Text shown: Begin

Summary judgment is appropriate and shall be rendered if the pleadings, depositions, answers to interrogatories and admissions on file, together with the affidavits, if any, show that there is no genuine issue as to any material fact and that the moving party is entitled to judgment as a matter of law. Importantly, the party opposing summary judgment may not rest upon the mere allegations or denials of his pleadings, but his response, by affidavit or as otherwise provided in this rule, must set forth specific facts showing that there is a genuine issue for trial. If he does not so respond, summary judgment, if appropriate, will be entered against him.

(Internal citations and quotation marks omitted). "Additionally, the evidence must be viewed in the light most favorable to the party against whom the motion has been made." One S., Inc. v. Hollowell, 963 So.2d 1156, 1160 (¶ 6) (Miss.2007). "The moving party has the burden of demonstrating that no genuine issue of material facts exists, and the non-moving party must be given the benefit of the doubt concerning the existence of a material fact." Duckworth v. Warren, 10 So.3d 433, 437 (¶ 9) (Miss.2009). "Further, summary judgment is inappropriate where there are undisputed facts which are susceptible to more than one interpretation." Id.

Text shown: End
Data extract: Begin

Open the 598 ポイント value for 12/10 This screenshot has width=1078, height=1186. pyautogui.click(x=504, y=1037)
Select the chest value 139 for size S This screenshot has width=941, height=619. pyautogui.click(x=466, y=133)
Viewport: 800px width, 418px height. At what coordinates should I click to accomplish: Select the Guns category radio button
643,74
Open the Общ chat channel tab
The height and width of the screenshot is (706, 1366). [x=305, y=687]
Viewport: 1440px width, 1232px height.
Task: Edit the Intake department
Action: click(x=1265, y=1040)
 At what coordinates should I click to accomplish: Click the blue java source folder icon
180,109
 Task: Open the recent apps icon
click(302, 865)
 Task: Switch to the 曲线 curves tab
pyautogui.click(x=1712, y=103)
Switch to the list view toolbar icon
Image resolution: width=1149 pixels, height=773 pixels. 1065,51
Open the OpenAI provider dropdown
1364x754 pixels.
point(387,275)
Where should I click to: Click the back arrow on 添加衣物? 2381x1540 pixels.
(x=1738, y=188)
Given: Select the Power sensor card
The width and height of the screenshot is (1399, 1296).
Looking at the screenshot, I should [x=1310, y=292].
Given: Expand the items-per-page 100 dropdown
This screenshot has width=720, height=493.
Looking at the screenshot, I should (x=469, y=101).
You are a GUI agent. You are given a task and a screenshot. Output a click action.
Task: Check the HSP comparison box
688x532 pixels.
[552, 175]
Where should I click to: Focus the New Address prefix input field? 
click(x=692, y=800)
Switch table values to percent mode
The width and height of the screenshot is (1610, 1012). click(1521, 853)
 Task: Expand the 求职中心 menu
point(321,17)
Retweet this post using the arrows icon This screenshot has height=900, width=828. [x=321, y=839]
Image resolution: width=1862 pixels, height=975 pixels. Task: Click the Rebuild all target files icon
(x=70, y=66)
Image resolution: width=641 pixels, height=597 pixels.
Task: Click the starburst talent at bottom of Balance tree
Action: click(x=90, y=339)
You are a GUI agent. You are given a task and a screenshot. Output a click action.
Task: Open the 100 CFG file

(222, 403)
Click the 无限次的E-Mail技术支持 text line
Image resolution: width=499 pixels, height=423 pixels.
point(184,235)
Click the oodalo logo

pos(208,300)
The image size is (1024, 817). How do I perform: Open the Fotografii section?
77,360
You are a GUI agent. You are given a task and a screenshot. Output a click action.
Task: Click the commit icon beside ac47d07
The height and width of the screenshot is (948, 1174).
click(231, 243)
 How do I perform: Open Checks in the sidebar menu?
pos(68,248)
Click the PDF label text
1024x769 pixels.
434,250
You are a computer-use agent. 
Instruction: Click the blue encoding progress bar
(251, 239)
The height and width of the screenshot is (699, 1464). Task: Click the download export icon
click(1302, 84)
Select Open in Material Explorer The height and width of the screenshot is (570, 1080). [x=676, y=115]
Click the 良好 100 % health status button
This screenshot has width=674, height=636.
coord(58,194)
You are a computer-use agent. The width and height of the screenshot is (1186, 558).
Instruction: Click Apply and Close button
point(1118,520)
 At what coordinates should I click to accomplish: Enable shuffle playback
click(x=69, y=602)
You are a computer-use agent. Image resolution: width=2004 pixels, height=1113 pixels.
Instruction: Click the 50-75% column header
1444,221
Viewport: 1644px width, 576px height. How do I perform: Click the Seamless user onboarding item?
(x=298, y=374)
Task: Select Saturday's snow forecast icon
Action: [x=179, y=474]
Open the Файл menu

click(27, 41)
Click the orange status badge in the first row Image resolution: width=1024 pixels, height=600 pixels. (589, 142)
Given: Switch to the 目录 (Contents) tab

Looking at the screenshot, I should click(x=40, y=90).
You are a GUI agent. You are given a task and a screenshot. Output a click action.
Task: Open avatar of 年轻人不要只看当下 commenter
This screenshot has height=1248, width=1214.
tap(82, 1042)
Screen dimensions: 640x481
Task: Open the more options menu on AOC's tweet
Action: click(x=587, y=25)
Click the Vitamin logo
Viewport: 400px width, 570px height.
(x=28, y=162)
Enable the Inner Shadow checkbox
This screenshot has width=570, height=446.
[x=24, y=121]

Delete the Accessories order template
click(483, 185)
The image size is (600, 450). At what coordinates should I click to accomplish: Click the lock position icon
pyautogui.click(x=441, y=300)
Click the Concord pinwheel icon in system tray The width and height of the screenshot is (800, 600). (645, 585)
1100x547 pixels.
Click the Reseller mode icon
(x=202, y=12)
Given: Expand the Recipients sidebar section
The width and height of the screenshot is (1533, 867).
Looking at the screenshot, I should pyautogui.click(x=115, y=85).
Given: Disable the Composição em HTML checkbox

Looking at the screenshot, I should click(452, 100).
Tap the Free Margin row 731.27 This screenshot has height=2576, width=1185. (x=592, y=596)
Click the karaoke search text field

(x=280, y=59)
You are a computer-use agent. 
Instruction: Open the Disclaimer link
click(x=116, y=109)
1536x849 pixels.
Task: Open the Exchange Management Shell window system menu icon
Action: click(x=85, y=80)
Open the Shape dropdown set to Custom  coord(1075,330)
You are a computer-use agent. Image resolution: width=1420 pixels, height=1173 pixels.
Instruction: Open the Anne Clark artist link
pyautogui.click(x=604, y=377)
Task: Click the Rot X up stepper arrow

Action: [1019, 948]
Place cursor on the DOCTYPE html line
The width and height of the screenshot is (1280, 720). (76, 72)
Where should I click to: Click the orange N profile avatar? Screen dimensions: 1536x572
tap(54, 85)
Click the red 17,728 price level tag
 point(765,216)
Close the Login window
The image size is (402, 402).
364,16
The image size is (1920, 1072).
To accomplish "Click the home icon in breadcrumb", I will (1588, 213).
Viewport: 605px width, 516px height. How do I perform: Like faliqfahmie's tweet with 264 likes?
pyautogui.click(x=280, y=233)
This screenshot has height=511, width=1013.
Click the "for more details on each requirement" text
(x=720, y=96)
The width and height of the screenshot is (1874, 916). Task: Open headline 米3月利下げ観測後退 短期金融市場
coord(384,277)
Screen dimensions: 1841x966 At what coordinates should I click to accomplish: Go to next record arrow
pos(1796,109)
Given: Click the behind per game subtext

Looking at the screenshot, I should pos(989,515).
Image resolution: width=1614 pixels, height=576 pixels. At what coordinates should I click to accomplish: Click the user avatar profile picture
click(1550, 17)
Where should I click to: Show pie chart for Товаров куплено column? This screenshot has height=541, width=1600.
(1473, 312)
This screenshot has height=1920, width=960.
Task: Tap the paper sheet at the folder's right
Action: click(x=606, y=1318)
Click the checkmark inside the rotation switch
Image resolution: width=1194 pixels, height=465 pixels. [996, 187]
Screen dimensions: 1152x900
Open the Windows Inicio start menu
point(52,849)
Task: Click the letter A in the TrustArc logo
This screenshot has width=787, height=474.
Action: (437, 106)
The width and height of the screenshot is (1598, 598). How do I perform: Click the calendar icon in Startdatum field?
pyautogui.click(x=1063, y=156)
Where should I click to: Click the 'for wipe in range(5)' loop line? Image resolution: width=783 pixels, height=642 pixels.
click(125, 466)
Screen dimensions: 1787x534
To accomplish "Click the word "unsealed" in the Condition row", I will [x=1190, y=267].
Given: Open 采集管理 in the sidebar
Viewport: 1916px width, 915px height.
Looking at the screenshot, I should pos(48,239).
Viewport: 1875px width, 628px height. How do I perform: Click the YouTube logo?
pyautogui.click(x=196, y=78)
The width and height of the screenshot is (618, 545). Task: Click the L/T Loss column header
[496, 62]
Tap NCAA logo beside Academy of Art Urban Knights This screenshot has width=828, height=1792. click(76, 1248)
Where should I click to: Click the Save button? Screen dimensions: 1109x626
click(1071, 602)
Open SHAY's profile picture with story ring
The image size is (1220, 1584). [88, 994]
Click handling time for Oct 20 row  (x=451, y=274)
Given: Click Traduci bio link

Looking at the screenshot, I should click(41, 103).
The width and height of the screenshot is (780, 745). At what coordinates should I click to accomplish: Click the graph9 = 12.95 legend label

Data extract: End

What you will do ::
1. List every kind of material that the summary judgment text says can show there is no genuine issue as to any material fact.
2. Rewrite the paragraph of the summary judgment text that begins "(Internal citations and quotation marks omitted)" as a brief bulleted list, keeping its main points and case citations.

Answers by item number ::
1.
- Pleadings
- Depositions
- Answers to interrogatories
- Admissions on file
- Affidavits, if any

2.
- Evidence is viewed in the light most favorable to the party opposing the motion (One S., Inc. v. Hollowell, 963 So.2d 1156, 1160 (¶ 6) (Miss.2007)).
- The moving party must show that no genuine issue of material fact exists (Duckworth v. Warren, 10 So.3d 433, 437 (¶ 9) (Miss.2009)).
- The non-moving party gets the benefit of the doubt about whether a material fact exists (Duckworth).
- Summary judgment is inappropriate where undisputed facts can be interpreted more than one way (Duckworth).